The importance of the immune system in preinvasive breast cancer
Although breast cancer has not historically been believed to be an immunogenic tumor, the importance of the role of the tumor immune environment is emerging for both in invasive and preinvasive breast cancer. In invasive breast cancer (IBC), increased cytotoxic CD8+ T-cell infiltrate shows improved breast cancer specific survival [1] whereas increased FOXP3+ T-cell immune suppressive infiltrate is associated with inferior survival [2]. On examining specific breast cancer subtypes, a subset of triple negative breast cancer defined by robust immune infiltrate shows similar prognosis to luminal A tumors [3]. Preinvasive tumors and high-risk breast lesions also have increased immune infiltrate seen as early as benign proliferative breast disease, for example, CD3+ T-cell infiltration increases from the mean in normal breast of 2.8 ± 1.0 to 81.5 ± 14.0 in benign proliferative breast disease, to 84.0 ± 14.9 in ductal carcinoma in situ (DCIS) and to 103.7 ± 3.9 in IBC [4]. Similar to invasive breast cancer, the populations of immune cells present in preinvasive disease are important for prognosis.
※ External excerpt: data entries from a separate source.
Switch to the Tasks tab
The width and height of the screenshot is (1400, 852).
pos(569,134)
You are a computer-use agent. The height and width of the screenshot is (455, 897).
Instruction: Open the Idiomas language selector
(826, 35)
A study of 62 DCIS tumors showed that increased FOXP3+ infiltrate conferred a shorter relapse-free survival (HR: 2.81; 95% CI: 0.99–7.99; p = 0.05) [5]. Furthermore, gene expression profiling studies demonstrate that a chronic inflammatory signature is present in both DCIS and IBC [6], and a T helper 1 (Th1) proinflammatory signature demonstrated improved outcome as compared with a T helper 2 (Th2) immune suppressive signature (p = 0.0394) [7]. These data suggest that as early as preinvasive disease, the immune system mounts an adaptive immune response to the tumor; therefore, if the immune system can be stimulated to mount the appropriate antitumor Th1 immune response to these preinvasive tumors it may be possible to prevent recurrence of the preinvasive lesions or progression to invasive cancer. Vaccine therapy should work well for patients with preinvasive breast cancer because these patients have slow growing disease, a low tumor burden and do not have a suppressed immune system. However for vaccine therapy to be effective, the vaccine has to be carefully designed to identify antigens that are present in preinvasive disease, the vaccine has to be designed to trigger a Th1 immune response and the heterogeneity of preinvasive breast cancer has to be addressed by targeting multiple immunogenic proteins present in the lesion.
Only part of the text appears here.